Monday, Sep. 16, 1996

BIZWATCH

By BERNARD BAUMOHL, JOHN GREENWALD, JOSEPH R. SZCZESNY AND ADAM ZAGORIN

TOO MANY JOBS?

Last week's economic news seemed to come gift-wrapped for the White House: unemployment fell steeply and unexpectedly to 5.1% in August, the lowest it's been since 1989. Yet with more people working and paychecks fattening, the alarm bells in the inflation firehouse known as the Federal Reserve Bank must be going off. Some economists believe that inflation is inevitable when the unemployment rate drops below 6%, because wages rise as the labor market tightens. Average hourly earnings in August rose by 0.5%, bringing wage increases over the past year to 3.6%. Throw in the torrid 4.8% gdp growth in the second quarter of 1996, and you can understand why many Fed watchers are expecting an interest-rate increase at the Fed's next meeting on Sept. 24.

That's unusual in an election year, but President Clinton may overlook it. Of the 250,000 jobs created last month, gains were especially strong for groups that Clinton is eager to please, including workers under 25 and over 54. Other winners included African-American males over 20, whose 8.1% unemployment rate is the lowest it's been since the early 1970s.

DOWN TO THE WIRE

The race for a new three-year auto contract shifted into high gear last week, when the United Auto Workers union chose Ford, currently the most labor-friendly of Detroit's Big Three employers, as the company it will bargain with first. The contract covering 400,000 autoworkers at the Big Three manufacturers expires this Saturday. The U.A.W. always zeroes in on one company in divide-and-conquer fashion, but in a break with four decades of tradition, the union has toned down its normally strident rhetoric and declined to set a strike deadline. Industry watchers expect the U.A.W. and Ford to coast home with a contract next week, which will set the pattern for subsequent talks at Chrysler and General Motors.
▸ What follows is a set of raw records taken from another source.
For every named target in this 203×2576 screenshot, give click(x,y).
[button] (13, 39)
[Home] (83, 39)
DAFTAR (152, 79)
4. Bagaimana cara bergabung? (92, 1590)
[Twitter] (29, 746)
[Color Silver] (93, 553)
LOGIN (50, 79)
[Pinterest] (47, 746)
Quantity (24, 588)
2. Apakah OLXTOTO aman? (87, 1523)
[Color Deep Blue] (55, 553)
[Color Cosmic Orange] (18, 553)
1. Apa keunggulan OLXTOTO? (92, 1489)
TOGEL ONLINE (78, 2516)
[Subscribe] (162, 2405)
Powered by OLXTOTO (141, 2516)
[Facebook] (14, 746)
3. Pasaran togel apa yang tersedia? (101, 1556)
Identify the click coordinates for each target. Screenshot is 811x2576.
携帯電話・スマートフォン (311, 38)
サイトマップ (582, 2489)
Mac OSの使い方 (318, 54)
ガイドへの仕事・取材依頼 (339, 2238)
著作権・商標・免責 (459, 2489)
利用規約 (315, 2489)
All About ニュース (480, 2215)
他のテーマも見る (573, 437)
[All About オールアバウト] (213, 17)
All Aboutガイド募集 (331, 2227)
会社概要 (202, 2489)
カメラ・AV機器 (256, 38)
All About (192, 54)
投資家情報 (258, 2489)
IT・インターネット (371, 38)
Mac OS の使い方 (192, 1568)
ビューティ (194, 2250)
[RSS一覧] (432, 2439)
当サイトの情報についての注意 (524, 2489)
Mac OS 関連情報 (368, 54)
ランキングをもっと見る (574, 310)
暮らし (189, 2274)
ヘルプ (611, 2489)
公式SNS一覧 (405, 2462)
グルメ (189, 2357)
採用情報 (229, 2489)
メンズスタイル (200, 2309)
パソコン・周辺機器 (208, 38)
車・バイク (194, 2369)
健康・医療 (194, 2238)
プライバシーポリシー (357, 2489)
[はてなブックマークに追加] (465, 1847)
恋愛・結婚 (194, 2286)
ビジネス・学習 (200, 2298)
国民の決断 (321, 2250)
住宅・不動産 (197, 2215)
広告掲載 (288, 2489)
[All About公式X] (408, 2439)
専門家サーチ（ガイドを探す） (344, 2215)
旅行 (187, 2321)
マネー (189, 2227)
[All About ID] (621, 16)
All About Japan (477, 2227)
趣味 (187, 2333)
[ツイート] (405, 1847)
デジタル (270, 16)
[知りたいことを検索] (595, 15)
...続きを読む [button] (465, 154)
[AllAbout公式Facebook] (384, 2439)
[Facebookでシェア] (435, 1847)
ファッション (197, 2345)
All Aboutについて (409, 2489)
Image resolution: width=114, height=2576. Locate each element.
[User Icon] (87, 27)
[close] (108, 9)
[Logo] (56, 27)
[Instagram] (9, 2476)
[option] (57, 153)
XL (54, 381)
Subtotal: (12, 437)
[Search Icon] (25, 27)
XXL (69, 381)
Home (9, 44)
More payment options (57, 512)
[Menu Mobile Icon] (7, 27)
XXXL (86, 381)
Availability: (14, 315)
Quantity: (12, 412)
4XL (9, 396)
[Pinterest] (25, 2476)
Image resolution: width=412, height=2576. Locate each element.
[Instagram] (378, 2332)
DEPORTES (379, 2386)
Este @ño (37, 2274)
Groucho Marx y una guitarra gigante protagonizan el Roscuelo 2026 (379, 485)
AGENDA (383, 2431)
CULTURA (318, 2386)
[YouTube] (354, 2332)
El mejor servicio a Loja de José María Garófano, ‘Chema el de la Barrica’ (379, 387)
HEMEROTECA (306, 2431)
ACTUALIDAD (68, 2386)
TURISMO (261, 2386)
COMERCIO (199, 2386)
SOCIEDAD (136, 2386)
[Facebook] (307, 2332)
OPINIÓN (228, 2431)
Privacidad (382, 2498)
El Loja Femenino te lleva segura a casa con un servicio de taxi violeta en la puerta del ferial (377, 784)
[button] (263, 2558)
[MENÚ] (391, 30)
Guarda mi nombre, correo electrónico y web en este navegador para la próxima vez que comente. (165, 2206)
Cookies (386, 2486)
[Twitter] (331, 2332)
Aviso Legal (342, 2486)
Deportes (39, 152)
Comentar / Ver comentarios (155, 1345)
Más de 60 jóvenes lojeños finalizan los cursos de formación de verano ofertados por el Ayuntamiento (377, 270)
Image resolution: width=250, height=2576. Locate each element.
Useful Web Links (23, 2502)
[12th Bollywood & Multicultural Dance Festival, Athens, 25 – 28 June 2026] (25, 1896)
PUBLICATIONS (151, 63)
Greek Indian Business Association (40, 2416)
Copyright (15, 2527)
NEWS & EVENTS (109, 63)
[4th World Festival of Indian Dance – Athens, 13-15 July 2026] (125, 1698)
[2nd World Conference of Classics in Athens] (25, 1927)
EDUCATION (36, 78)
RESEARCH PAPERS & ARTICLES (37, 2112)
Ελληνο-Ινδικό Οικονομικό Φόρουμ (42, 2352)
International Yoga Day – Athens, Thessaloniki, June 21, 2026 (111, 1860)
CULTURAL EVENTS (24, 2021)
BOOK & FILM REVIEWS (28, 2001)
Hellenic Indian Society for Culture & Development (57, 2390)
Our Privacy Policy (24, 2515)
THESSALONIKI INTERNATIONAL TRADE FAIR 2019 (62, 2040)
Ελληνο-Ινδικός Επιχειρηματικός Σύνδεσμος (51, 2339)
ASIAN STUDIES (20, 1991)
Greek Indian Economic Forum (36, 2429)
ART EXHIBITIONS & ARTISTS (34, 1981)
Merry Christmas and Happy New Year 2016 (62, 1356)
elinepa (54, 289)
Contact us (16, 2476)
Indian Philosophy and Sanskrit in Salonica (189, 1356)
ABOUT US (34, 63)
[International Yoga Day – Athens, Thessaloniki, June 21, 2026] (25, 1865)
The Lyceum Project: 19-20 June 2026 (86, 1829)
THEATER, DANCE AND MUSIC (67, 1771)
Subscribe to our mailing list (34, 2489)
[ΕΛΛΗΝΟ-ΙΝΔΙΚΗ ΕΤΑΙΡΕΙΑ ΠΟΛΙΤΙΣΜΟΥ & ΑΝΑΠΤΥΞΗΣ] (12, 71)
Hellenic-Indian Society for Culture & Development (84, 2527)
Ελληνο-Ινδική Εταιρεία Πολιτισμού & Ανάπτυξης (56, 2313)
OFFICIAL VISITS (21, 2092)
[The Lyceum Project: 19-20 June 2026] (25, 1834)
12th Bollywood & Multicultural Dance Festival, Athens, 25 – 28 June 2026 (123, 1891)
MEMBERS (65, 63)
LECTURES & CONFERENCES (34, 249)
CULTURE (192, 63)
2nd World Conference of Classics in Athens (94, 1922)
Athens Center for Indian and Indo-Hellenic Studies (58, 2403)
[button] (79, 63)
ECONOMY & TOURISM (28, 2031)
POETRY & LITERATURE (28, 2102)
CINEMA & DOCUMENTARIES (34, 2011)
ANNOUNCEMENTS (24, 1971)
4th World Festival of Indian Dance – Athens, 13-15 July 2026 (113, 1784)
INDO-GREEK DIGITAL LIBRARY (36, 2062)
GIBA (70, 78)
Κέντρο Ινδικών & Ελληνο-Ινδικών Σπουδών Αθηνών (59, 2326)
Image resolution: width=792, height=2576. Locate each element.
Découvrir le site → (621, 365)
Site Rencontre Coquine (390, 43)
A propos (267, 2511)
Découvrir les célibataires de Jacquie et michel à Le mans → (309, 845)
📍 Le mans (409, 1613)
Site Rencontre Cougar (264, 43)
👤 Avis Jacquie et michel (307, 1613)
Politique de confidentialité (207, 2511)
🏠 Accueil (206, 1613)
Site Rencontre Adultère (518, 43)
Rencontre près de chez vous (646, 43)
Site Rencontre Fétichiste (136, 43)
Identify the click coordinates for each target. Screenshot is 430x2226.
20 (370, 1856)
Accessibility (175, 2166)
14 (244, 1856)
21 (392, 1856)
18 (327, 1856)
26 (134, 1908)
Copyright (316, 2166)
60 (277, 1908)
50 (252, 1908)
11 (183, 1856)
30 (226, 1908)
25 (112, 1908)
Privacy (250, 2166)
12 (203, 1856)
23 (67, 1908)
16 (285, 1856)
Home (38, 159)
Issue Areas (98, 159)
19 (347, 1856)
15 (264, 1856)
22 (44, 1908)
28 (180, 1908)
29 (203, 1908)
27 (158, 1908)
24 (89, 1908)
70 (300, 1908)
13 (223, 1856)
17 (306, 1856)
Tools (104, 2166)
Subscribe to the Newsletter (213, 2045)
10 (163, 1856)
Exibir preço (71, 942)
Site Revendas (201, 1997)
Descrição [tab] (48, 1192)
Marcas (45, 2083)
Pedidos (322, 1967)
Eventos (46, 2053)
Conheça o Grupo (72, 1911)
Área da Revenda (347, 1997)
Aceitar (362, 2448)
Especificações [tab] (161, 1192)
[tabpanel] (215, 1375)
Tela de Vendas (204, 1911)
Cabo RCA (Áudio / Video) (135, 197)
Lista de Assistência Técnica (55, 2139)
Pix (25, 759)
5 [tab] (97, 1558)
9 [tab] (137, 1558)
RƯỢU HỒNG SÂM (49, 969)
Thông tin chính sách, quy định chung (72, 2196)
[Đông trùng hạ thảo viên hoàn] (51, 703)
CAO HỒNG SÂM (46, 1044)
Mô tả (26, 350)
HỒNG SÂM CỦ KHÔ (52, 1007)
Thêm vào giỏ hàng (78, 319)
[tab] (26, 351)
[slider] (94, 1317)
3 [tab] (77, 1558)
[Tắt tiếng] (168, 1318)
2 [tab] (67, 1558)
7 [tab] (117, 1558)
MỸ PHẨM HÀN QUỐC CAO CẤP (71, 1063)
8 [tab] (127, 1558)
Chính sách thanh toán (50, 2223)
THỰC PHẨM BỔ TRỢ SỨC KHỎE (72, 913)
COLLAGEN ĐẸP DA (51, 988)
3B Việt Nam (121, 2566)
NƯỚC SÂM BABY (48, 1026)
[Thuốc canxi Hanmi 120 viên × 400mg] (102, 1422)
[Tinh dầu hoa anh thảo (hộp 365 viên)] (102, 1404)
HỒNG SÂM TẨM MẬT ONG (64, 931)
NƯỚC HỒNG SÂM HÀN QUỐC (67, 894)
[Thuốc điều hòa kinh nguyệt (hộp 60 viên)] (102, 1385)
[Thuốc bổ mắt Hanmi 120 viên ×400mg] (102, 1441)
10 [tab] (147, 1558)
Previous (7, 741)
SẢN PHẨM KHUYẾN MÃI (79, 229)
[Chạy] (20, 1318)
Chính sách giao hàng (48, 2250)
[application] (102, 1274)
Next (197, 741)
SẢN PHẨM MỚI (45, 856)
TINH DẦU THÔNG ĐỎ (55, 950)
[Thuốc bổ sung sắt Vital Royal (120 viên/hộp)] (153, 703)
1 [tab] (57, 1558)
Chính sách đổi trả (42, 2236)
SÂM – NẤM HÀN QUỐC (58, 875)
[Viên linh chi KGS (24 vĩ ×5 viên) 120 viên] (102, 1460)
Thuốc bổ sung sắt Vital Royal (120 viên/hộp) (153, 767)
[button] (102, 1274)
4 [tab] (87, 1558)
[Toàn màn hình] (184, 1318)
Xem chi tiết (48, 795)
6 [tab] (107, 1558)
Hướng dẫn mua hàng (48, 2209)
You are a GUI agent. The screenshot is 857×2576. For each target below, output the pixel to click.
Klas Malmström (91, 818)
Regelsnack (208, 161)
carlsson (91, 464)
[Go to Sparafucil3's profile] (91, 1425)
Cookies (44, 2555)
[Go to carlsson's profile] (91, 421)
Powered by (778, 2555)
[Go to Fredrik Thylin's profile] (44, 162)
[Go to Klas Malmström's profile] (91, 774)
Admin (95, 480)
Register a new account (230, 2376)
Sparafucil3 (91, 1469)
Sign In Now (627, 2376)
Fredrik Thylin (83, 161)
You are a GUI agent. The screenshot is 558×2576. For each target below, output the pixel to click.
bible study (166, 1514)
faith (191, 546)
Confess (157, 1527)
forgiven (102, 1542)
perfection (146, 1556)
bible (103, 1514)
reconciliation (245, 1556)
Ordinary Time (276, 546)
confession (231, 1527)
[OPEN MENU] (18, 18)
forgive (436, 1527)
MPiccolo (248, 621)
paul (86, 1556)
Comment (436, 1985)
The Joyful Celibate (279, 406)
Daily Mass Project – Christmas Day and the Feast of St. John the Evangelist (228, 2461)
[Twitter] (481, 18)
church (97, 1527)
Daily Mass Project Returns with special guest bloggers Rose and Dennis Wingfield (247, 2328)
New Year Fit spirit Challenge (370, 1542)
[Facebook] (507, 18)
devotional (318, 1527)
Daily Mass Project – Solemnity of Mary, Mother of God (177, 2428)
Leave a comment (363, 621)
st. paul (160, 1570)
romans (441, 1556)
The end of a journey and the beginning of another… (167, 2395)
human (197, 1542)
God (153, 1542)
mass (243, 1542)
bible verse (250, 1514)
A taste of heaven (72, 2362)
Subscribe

The U.A.W.'s real target is GM, which is under pressure from Wall Street to cut an additional 30,000 to 50,000 jobs--or up to 20% of its remaining U.S. hourly payroll--over the next three years. To do that, GM wants to buy more auto parts from outside suppliers. The No. 1 automaker uses in-house labor to build a whopping 70% of the parts that go into its vehicles, far more than its Detroit rivals. But the U.A.W. wants to save as many jobs as it can at GM, which could make the talks turn bitter.

MARCH OF THE SUPERSTORES

If you can't beat 'em, buy 'em. so said Staples Inc. by its actions last week when the No. 2 office-supplies superstore agreed to acquire No. 1 Office Depot for $3.36 billion in stock. Office Depot was relieved to end the battle with its hard-charging rival. "We're a lot happier to be together with Staples than to compete with them," said David Fuente, chief executive officer of Office Depot.

That's understandable. The deal will create a chain of 1,100 outlets in 47 states and 10 foreign countries. Fuente and Staples CEO Thomas Stemberg denied that a merger would lessen price pressure on the thousands of items, from pushpins to personal computers, on which the two often clashed. But analysts viewed the deal positively for exactly that reason. The combined companies would control about 10% of the $150 billion U.S. office-supply business, or about three times the slice held by No. 3 OfficeMax.

Fuente and other top Office Depot executives bought more than 130,000 shares of Office Depot shares in July. But those buys, Fuente said, came well before the merger talks got started four weeks ago. Nonetheless, regulators will probably take a hard look at both the timing of the stock purchases and the impact of the merger on the office-supply field.